Start of Material shown

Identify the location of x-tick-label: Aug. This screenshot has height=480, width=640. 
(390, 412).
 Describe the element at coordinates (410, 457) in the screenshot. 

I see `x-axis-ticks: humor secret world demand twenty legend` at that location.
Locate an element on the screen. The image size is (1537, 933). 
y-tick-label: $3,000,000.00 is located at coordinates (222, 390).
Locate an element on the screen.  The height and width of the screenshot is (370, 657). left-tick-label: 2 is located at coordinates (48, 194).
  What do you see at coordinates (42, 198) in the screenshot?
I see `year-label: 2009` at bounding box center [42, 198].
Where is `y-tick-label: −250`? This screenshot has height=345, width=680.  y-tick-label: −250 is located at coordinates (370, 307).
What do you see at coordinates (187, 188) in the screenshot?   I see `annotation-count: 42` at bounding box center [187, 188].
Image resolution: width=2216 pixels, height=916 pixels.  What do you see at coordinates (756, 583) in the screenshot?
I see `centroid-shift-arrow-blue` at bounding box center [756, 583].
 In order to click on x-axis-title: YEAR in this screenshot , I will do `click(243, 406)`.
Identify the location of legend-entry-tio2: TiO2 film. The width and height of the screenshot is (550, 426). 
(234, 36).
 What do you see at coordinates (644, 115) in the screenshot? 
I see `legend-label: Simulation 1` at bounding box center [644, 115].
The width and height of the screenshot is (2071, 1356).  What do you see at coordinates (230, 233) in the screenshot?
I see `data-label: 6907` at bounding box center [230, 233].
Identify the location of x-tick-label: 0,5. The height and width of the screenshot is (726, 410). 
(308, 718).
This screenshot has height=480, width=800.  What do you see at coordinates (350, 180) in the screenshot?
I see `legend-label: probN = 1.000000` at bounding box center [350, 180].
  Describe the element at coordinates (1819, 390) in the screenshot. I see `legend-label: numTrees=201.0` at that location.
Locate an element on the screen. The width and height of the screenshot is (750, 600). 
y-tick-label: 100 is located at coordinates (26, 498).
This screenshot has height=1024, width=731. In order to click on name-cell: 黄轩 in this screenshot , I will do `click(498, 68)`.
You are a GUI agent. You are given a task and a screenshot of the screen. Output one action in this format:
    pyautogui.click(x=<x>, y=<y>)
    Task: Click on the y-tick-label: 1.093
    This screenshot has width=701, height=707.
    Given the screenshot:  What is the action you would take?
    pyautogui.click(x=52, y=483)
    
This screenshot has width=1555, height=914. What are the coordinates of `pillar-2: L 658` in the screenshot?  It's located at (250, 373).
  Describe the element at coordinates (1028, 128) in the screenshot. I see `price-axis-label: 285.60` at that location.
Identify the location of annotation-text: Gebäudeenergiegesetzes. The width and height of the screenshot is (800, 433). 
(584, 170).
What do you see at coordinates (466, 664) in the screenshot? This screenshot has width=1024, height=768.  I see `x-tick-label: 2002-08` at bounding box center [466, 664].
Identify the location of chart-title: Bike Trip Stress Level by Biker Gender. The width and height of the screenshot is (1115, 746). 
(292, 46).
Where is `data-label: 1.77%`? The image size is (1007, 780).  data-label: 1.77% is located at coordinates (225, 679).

End of Material shown

Rewrite all of the lines above, changing every "Identify the location of" to "Find the position of" and leaving everything else as it is.

> _Task output_:
Find the position of x-tick-label: Aug. This screenshot has height=480, width=640. 
(390, 412).
 Describe the element at coordinates (410, 457) in the screenshot. 

I see `x-axis-ticks: humor secret world demand twenty legend` at that location.
Locate an element on the screen. The image size is (1537, 933). 
y-tick-label: $3,000,000.00 is located at coordinates (222, 390).
Locate an element on the screen.  The height and width of the screenshot is (370, 657). left-tick-label: 2 is located at coordinates (48, 194).
  What do you see at coordinates (42, 198) in the screenshot?
I see `year-label: 2009` at bounding box center [42, 198].
Where is `y-tick-label: −250`? This screenshot has height=345, width=680.  y-tick-label: −250 is located at coordinates (370, 307).
What do you see at coordinates (187, 188) in the screenshot?   I see `annotation-count: 42` at bounding box center [187, 188].
Image resolution: width=2216 pixels, height=916 pixels.  What do you see at coordinates (756, 583) in the screenshot?
I see `centroid-shift-arrow-blue` at bounding box center [756, 583].
 In order to click on x-axis-title: YEAR in this screenshot , I will do `click(243, 406)`.
Find the position of legend-entry-tio2: TiO2 film. The width and height of the screenshot is (550, 426). 
(234, 36).
 What do you see at coordinates (644, 115) in the screenshot? 
I see `legend-label: Simulation 1` at bounding box center [644, 115].
The width and height of the screenshot is (2071, 1356).  What do you see at coordinates (230, 233) in the screenshot?
I see `data-label: 6907` at bounding box center [230, 233].
Find the position of x-tick-label: 0,5. The height and width of the screenshot is (726, 410). 
(308, 718).
This screenshot has height=480, width=800.  What do you see at coordinates (350, 180) in the screenshot?
I see `legend-label: probN = 1.000000` at bounding box center [350, 180].
  Describe the element at coordinates (1819, 390) in the screenshot. I see `legend-label: numTrees=201.0` at that location.
Locate an element on the screen. The width and height of the screenshot is (750, 600). 
y-tick-label: 100 is located at coordinates (26, 498).
This screenshot has height=1024, width=731. In order to click on name-cell: 黄轩 in this screenshot , I will do `click(498, 68)`.
You are a GUI agent. You are given a task and a screenshot of the screen. Output one action in this format:
    pyautogui.click(x=<x>, y=<y>)
    Task: Click on the y-tick-label: 1.093
    This screenshot has width=701, height=707.
    Given the screenshot:  What is the action you would take?
    pyautogui.click(x=52, y=483)
    
This screenshot has width=1555, height=914. What are the coordinates of `pillar-2: L 658` in the screenshot?  It's located at (250, 373).
  Describe the element at coordinates (1028, 128) in the screenshot. I see `price-axis-label: 285.60` at that location.
Find the position of annotation-text: Gebäudeenergiegesetzes. The width and height of the screenshot is (800, 433). 
(584, 170).
What do you see at coordinates (466, 664) in the screenshot? This screenshot has width=1024, height=768.  I see `x-tick-label: 2002-08` at bounding box center [466, 664].
Find the position of chart-title: Bike Trip Stress Level by Biker Gender. The width and height of the screenshot is (1115, 746). 
(292, 46).
Where is `data-label: 1.77%`? The image size is (1007, 780).  data-label: 1.77% is located at coordinates (225, 679).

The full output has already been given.